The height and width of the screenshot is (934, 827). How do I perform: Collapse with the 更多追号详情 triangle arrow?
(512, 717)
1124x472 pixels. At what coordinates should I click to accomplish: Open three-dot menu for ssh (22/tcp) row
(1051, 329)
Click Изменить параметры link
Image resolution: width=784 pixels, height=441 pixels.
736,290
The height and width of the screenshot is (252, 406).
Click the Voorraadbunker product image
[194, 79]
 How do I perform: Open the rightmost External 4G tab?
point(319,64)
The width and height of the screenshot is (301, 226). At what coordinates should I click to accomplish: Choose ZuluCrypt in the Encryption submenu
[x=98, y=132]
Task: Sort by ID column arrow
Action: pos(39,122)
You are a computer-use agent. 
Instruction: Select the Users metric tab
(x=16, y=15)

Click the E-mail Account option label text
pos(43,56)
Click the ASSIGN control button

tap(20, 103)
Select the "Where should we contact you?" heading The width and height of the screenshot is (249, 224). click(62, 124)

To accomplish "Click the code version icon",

============

PROBLEM STATEMENT: Starting at the line that contains "Click the Voorraadbunker product image", print every line through the end of the listing, word for word. Leave out all the rest.

WRITTEN RESPONSE:
Click the Voorraadbunker product image
[194, 79]
 How do I perform: Open the rightmost External 4G tab?
point(319,64)
The width and height of the screenshot is (301, 226). At what coordinates should I click to accomplish: Choose ZuluCrypt in the Encryption submenu
[x=98, y=132]
Task: Sort by ID column arrow
Action: pos(39,122)
You are a computer-use agent. 
Instruction: Select the Users metric tab
(x=16, y=15)

Click the E-mail Account option label text
pos(43,56)
Click the ASSIGN control button

tap(20, 103)
Select the "Where should we contact you?" heading The width and height of the screenshot is (249, 224). click(62, 124)

To accomplish "Click the code version icon",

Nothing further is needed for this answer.